Lewis told The Wall Street Journal that he is not happy with the fact that BofA helped build the Visa brand when it could have been spending the money to build the bank's own brand. Bank of America in 1958 began issuing the blue, white and gold BankAmericard in California. In 1976, BankAmericard changed its name to Visa.
Analyst Moshe Orenbuch believes Lewis' statement is disingenuous. "He says he doesn't want to spend money building up Visa's network, but he's building up American Express's network, which is a competitor," says Orenbuch, managing director Equity Research at Credit Suisse First Boston.
Lewis also wants to send Visa a message. "[Starting a card-processing network] is something that always will be on the table if we don't like what we're getting from Visa," he said during the Prudential conference call.
VISA RESPONSE
Philip Coghlan, Visa's president and CEO, said the card association's relationship with BofA has been "long and strong."
Recently, however, BofA gave up its seat on Visa's board of directors. The bank remains a Visa partner, and it has committed the majority of its credit card volume to Visa. BofA accounts for about 20% of Visa's annual card volume.
If it decides not to buy, BofA also may benefit from building its own network. "BofA can dodge the interchange bullet by creating its own network and dealing with merchants one on one," says Aite's B?zard. It can offer merchants discounts on interchange if they agree to promote BofA-issued cards to their customers, he says.
B?zard believes BofA's proposal is part of an industry cycle, and the pendulum may be swinging back. "During the 1960s, banks owned their card-processing networks," he says. "Later, they got out, but they are returning to [wanting] their own networks as the industry consolidates."
Despite Lewis' public comments, opinions are mixed about his seriousness. Orenbuch, for example, is a doubter. "It all sounds real good, but it just isn't there," he says.
On the other hand, Auriemma believes BofA already is building a card-processing network. And the pieces seem to be in place. BofA owns a major merchant processor. In July 2004, the bank purchased National Processing Inc. for $1.4 billion from National City Corp. BofA combined National Processing with the bank's Merchant Services unit, creating the nation's second-largest merchant processor with $250 billion in annual volume.
The bank also has been building its credit card portfolio. In October 2003 it purchased FleetBoston Financial Corp. and its $16.2 billion in credit card receivables. And in January, BofA acquired MBNA.
TRIAL BALLOON
Auriemma says Lewis disclosed his network plans to gauge Wall Street's reaction. What has been analysts' response? "It's too early to say," Auriemma says.
In some cases, analysts and BofA's shareholders' response to the idea has been muted.
Lewis answered questions for an hour during Prudential's conference call. It was not until moderator Mayo was about to end the call when he received two questions in an e-mail asking about Lewis' card-processing network comments.
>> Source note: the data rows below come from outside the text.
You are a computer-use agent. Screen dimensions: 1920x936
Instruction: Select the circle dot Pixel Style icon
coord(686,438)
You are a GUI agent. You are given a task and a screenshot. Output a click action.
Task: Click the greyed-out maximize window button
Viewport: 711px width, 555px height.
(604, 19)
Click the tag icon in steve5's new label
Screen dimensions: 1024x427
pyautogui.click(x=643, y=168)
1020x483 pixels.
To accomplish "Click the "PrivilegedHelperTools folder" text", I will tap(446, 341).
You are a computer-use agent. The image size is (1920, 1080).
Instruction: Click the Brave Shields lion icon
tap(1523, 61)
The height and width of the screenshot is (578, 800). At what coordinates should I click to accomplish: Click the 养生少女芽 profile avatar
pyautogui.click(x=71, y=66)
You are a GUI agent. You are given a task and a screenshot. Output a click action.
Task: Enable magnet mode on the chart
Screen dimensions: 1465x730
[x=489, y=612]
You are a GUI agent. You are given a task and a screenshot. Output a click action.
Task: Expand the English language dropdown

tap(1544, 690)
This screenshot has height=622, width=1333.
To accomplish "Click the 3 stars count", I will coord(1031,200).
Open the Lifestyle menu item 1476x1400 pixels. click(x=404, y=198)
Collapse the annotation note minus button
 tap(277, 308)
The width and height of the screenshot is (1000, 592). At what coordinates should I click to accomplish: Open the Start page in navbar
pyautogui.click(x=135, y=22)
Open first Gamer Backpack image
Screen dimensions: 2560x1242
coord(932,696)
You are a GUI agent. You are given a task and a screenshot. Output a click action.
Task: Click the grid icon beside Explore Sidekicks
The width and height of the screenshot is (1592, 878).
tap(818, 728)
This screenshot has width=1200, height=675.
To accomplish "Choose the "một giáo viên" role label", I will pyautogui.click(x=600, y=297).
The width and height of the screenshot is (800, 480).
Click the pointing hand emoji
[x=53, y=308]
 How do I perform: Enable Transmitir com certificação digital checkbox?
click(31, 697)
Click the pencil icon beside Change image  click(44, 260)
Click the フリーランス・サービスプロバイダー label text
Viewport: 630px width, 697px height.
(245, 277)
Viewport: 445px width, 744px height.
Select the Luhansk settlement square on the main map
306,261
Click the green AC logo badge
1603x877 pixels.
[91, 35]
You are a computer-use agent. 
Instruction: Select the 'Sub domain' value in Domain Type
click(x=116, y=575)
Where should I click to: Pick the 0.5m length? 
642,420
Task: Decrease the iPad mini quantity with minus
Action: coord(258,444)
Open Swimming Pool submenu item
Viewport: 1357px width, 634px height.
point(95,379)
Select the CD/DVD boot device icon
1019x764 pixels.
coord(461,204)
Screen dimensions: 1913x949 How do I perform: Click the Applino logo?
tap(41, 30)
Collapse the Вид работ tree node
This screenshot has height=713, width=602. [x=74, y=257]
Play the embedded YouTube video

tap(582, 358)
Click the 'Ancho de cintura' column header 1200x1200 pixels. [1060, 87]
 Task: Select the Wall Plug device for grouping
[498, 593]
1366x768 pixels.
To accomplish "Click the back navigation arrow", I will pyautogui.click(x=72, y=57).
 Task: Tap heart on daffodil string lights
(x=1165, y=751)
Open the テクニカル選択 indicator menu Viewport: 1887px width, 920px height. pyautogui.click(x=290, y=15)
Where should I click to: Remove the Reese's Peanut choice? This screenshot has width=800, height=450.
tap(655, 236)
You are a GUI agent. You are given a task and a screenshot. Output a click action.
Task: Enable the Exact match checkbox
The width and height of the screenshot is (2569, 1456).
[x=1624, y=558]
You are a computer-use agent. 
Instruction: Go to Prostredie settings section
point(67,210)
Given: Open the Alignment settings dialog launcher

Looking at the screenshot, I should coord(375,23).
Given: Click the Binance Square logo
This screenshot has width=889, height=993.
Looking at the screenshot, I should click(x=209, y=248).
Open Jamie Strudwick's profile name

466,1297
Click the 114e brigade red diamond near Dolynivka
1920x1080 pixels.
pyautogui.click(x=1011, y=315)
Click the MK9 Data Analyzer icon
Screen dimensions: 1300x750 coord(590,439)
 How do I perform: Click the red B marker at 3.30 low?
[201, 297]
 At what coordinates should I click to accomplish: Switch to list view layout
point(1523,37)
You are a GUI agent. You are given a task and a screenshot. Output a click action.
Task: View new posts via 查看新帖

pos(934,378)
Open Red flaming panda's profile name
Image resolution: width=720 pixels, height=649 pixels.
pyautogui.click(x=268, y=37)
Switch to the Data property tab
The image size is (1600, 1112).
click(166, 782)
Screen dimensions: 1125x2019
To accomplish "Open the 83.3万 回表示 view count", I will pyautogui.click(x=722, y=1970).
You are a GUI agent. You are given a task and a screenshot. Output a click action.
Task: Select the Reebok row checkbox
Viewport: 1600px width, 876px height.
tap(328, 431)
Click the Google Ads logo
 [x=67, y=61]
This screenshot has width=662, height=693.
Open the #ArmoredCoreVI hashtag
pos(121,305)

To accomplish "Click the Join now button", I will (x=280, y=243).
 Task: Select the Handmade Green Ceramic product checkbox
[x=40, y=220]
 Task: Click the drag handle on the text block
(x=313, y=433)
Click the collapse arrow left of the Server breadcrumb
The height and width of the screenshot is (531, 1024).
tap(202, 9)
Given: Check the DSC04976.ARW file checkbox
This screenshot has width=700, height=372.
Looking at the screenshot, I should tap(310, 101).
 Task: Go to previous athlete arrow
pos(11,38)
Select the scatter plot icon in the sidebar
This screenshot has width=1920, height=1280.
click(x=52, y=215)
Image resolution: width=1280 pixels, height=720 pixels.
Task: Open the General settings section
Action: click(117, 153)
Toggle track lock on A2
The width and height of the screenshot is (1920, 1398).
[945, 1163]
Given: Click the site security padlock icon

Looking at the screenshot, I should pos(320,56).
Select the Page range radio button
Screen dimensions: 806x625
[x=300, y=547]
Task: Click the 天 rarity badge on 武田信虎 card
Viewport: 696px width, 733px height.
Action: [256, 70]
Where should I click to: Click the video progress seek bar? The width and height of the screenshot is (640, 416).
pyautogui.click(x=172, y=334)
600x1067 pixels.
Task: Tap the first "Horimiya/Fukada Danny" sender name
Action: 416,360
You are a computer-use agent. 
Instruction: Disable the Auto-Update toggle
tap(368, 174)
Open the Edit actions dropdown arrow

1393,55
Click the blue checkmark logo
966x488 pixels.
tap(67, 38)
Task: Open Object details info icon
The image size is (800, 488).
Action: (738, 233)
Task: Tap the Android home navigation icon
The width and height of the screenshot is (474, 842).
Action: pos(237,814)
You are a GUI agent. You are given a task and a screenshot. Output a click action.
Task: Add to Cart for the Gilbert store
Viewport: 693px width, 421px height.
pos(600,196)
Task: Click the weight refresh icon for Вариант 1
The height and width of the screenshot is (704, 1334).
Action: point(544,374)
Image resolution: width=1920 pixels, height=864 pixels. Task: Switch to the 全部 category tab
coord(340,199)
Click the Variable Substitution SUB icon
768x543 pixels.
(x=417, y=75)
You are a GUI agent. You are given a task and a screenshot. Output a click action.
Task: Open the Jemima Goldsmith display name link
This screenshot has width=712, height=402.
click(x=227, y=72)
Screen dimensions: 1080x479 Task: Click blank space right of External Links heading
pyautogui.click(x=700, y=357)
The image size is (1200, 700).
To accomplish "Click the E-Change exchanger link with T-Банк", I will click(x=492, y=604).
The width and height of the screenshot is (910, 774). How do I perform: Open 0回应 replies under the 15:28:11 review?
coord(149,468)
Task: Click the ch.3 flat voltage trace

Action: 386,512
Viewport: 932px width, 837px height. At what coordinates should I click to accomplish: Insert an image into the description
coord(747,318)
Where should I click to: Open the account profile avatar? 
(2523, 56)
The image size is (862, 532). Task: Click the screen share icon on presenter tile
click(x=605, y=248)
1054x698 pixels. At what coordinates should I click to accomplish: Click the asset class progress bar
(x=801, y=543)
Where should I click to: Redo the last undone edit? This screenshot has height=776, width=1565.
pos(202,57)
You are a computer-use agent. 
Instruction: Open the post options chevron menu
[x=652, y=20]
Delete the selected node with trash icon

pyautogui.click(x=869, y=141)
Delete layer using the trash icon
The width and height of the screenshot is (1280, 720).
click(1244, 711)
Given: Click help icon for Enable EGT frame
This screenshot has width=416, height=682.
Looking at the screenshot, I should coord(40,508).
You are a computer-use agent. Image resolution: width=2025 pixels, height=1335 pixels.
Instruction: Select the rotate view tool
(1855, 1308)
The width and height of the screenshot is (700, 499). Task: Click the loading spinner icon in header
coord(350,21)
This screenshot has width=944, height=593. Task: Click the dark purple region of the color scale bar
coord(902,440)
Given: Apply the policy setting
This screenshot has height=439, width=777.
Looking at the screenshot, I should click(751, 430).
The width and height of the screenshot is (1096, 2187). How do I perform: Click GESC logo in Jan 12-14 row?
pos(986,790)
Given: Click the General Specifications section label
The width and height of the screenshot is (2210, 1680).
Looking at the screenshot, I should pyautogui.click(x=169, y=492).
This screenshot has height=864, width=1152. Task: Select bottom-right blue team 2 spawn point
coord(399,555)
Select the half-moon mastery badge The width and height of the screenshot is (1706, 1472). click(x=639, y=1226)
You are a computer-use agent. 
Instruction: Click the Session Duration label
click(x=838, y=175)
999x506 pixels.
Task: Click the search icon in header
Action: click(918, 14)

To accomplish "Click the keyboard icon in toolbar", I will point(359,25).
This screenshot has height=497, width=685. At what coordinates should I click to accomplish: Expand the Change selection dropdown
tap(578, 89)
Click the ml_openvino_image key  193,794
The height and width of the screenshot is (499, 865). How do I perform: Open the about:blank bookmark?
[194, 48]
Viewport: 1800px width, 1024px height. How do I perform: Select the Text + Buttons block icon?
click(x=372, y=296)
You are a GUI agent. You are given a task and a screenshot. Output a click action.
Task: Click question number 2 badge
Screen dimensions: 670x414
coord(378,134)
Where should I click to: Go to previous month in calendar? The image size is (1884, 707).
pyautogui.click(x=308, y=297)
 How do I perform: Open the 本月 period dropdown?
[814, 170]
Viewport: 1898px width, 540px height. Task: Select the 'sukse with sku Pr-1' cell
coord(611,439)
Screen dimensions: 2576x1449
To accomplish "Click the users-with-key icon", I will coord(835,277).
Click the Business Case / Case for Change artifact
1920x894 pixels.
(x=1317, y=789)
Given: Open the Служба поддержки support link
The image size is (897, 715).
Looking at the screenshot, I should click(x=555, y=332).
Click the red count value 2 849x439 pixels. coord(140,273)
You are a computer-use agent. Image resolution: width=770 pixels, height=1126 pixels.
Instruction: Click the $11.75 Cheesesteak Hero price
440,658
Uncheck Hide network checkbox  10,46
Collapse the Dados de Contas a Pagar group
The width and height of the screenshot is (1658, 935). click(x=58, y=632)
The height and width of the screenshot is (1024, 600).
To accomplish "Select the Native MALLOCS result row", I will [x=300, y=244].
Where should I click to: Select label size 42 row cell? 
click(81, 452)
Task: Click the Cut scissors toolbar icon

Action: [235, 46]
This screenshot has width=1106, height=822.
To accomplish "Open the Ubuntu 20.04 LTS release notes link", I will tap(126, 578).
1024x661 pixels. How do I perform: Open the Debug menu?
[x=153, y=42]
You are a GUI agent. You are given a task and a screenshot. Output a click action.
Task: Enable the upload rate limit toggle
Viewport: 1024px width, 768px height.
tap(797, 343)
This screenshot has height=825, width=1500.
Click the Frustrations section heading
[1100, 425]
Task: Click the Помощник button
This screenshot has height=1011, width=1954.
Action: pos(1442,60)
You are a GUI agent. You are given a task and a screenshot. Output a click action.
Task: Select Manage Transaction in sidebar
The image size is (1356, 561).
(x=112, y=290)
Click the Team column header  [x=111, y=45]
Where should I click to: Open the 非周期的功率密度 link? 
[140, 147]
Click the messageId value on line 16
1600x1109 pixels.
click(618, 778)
And on the day The Wall Street Journal article appeared, Lewis spoke to shareholders at the company's annual meeting. He did not mention the network proposal, and shareholders did not ask about it.
Bank of America has the money to build a network. What remains unknown is whether it wants to do so or is simply doing what it can to leverage preferred treatment from Visa.
KEY BofA NETWORK-BUILDING BUYS
* October 2003: BofA buys FleetBoston Financial Corp. and its $16.2 billion in credit card receivables.
* July 2004: BofA buys National Processing Inc. for $1.4 billion from National City Corp. It combines National Processing with the bank's Merchant Services unit, creating the nation's second-largest merchant processor with $250 billion in annual volume.
* January 2006, BofA buys issuer MBNA Corp. for about $35 billion. The deal makes BofA one of the nation's largest credit card issuers.